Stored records

════════

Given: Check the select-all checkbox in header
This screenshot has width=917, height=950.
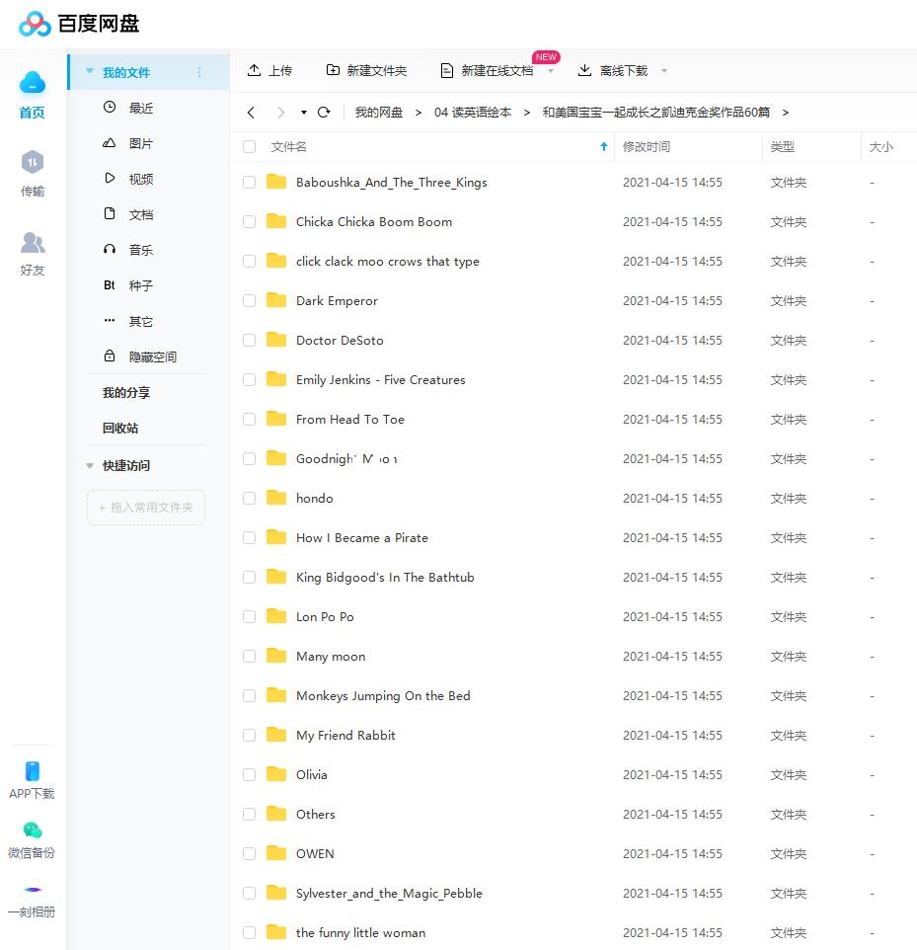Looking at the screenshot, I should click(x=249, y=146).
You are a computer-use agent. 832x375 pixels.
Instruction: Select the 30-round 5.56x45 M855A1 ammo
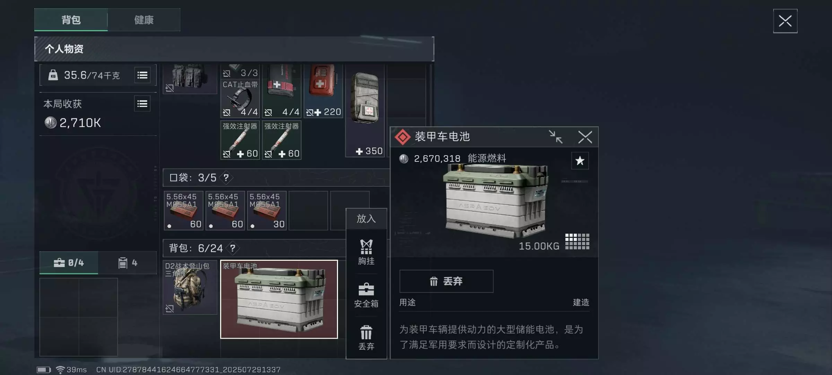tap(267, 210)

════════

What you should do
A precise repetition of every entry, free of pictures, is the expected answer.

Reply to the task
Given: Check the select-all checkbox in header
This screenshot has width=917, height=950.
Looking at the screenshot, I should click(x=249, y=146).
You are a computer-use agent. 832x375 pixels.
Instruction: Select the 30-round 5.56x45 M855A1 ammo
tap(267, 210)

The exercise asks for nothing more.